Seatbelt-tensioners are invaluable devices, functioning in an emergency by an igniter, which adds the required amount to tension to the belt, keeping occupants restrained to their seats, instead of risking forward projection and suffering the inevitable whiplash effect.
Pyrotechnic powered safety devices are commonplace. Your car’s airbags deploy in milliseconds due to the a dramatic chemical reaction (explosion). If the automotive industry’s been using controlled explosive reactions to power emergency safety features for nearly three decades, why has Kuga’s gone wrong?
Insulation to blame?
According to Ford the issue is insulation. Somehow there’s too much insulation in the B-Pillar and creating the combustion risk when those seatbelt-tensioners are spurred into action by pyrotechnics, in an emergency. Ford says that by removing some of the insulation material, the issue is solved.
This latest Kuga recall issue raises a very disquieting question.
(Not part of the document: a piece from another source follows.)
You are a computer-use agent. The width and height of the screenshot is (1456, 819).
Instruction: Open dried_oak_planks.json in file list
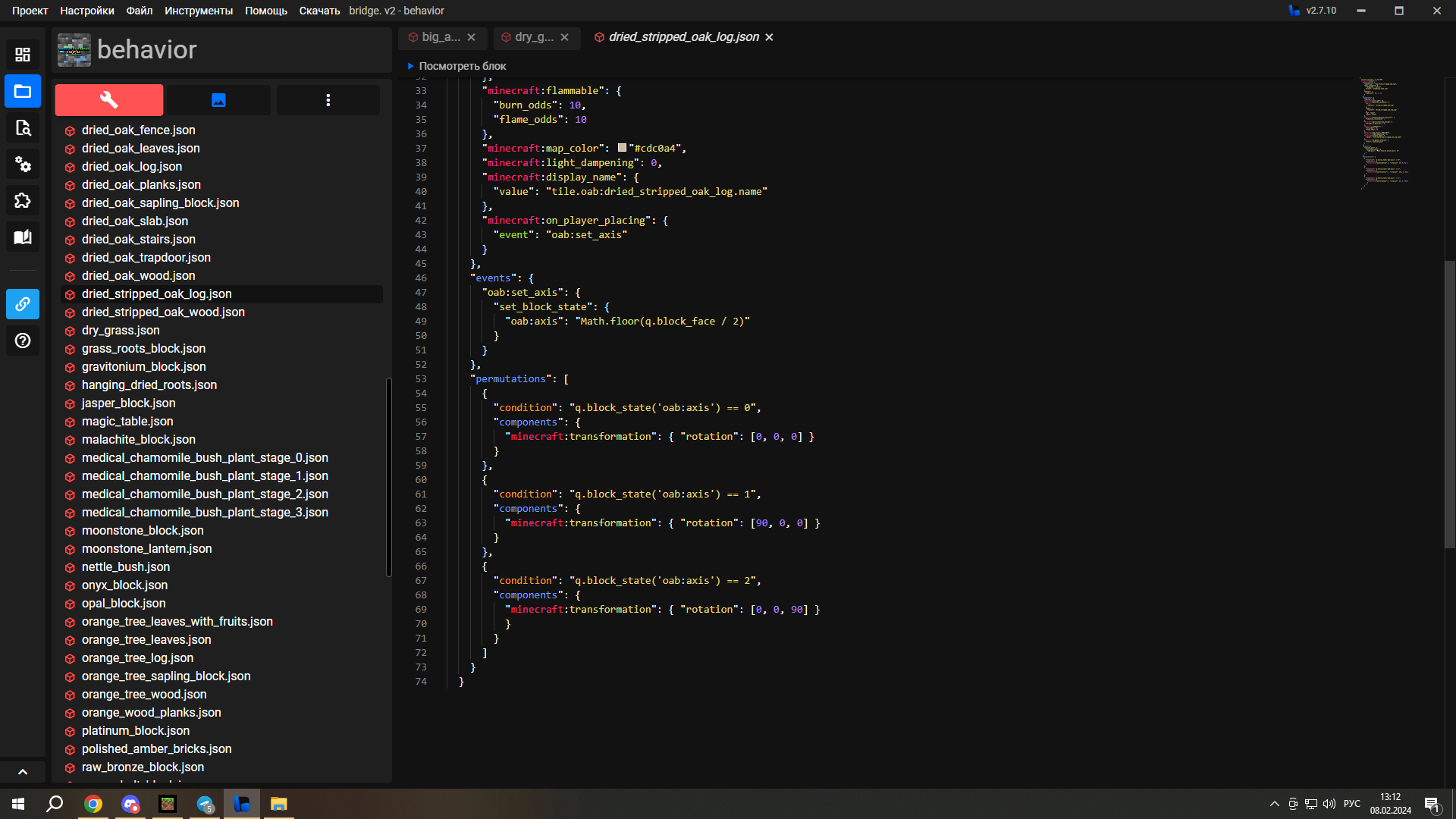coord(141,185)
Either the fundamental product engineering of Kuga was incomplete or the factory production, failingly inconsistent. The presence of insulation in the B-pillar is not a new technology, it’s a method of damping high frequency vibration through the monocoque, thereby reducing noise.
A calmer cabin environment is desirable and much meticulous engineering is practiced achieving this. The idea of removing insulation is troubling, because in that area around of the seatbelt-tensioner, an occupant would be very susceptible to any increase in decibels. Just think how disturbing a perished window or door seal is when driving at speed.
If engineers did not model a scenario where insulation combustion was tested, that’s an enormous oversight – and somehow, I can’t imagine they didn’t. The only other explanation would be traced to the factory and build quality of those Kugas in question. If the Valencia facility miscalculated insulation volumes, and overfilled the B-pillar of those 2012-2014 cars due to supply chain or calibration issues, it’s an industrial engineering failure.
Ford says there have been no B-pillar tensioner fires in South Africa yet but the recall is precautionary and the repair should only take an hour to be made at a local dealership.